Unique Molecular Identifiers (UMIs) are short sequences that are added during library preparation. They are used to identify and remove PCR duplicates. The tool HUMID is used to remove PCR duplicates based on the UMI sequences. HUMID supports two ways to group reads using their UMI. By default, HUMID uses the directional method, which takes into account the expected errors based on the PCR process. Specify the allowed amount of errors to see reads coming from the same original fragment with --arguments_humid '-m 5', for a distance of 5 [default : 1]. Alternatively, HUMID supports the maximum clustering method, where all reads that are within the specified distance are grouped together.

Directional vs maximum clustering

HUMID UMI clustering

Taken from UMI-tools: 'The network based deduplication methods'

cluster: Form networks of connected UMIs with a mismatch distance of 1. Each connected component is a read group. In the above example, all the UMIs are contained in a single connected component and thus there is one read group containing all reads, with ACGT as the ‘selected’ UMI.
directional (default for both HUMID and UMI-tools): Form networks with edges defined based on distance threshold and $$ \text{ node A counts} \geq (2 \cdot \text{node B counts}) - 1$$ Each connected component is a read group, with the node with the highest counts selected as the top node for the component. In the example above, the directional edges yield two connected components. One with AAAT by itself and the other with the remaining UMIs with ACGT as the selected node.
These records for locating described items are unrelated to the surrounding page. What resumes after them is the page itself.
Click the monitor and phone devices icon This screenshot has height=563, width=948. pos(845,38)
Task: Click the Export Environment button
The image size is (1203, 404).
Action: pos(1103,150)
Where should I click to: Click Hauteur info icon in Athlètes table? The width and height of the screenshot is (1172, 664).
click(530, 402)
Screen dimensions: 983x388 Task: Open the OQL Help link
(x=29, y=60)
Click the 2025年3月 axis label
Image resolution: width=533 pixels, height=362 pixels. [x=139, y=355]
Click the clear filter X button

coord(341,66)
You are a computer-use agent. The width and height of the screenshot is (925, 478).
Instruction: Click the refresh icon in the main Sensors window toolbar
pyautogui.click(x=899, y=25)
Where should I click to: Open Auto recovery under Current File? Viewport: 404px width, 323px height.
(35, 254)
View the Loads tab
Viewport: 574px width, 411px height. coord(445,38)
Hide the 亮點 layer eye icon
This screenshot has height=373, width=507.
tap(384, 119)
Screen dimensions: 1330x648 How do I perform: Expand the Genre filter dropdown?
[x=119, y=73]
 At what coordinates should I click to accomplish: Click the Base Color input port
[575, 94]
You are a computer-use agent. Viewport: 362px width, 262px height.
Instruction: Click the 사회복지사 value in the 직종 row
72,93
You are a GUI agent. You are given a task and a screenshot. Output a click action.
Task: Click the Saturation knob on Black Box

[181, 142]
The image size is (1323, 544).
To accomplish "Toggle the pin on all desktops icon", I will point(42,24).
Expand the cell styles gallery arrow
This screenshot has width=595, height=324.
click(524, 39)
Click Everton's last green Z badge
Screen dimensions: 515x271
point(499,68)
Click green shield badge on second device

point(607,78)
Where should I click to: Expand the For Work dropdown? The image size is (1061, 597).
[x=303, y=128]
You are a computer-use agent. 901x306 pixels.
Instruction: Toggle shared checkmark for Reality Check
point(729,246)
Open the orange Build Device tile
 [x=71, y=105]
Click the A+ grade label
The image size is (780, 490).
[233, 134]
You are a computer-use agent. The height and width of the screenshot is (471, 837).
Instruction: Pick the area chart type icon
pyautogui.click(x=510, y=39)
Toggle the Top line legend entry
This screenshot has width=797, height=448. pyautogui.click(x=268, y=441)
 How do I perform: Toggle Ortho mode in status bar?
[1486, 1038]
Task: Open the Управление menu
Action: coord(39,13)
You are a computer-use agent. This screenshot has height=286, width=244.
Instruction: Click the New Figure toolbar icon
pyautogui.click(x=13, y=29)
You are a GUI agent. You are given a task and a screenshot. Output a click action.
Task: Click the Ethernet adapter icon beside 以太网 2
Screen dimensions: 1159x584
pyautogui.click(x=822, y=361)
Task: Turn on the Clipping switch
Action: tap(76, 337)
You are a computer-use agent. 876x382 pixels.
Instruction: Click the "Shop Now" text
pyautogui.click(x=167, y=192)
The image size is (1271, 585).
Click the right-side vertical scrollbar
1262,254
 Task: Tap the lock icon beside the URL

Viralgenie supports both deduplication on a read level as well as a mapping level. Specify the --umi_deduplication with read or mapping to choose between the two or specify both to both deduplicate on a read level as well as on a mapping level (after read mapping with reference).

By default, viralgenie doesn't assume UMIs are present in the reads. If UMIs are present, specify the --with_umi parameter and --deduplicate.

3. Complexity filtering

Complexity filtering is primarily a run-time optimization step. Low-complexity sequences are defined as having commonly found stretches of nucleotides with limited information content (e.g., the dinucleotide repeat CACACACACA). Such sequences can produce a large number of high-scoring but biologically insignificant results in database searches. Removing these reads therefore saves computational time and resources.

Complexity filtering is done with Bbduk which is part of BBtools where the "duk" stands for Decontamination Using Kmers. Alternatively, complexity filtering can be done with prinseq++.

By default, this step is skipped. If this step shouldn't be skipped, specify --skip_complexity_filtering false. Specify the tool to use for complexity filtering with the --decomplexifier parameter, bbduk or prinseq [default].

4. Host read-removal

Contamination, whether derived from experiments or computational processes, looms large in next-generation sequencing data. Such contamination can compromise results from WGS as well as metagenomics studies, and can even lead to the inadvertent disclosure of personal information. To avoid this, host read-removal is performed. Host read-removal is performed by the tool Kraken2.

Want to know more?

Specify the host database with the --host_k2_db parameter. The default is a small subset of the human genome and we highly suggest that you make this database more elaborate (for example, complete human genome, common sequencer contaminants, bacterial genomes, ...). For this, read the section on creating custom kraken2 host databases.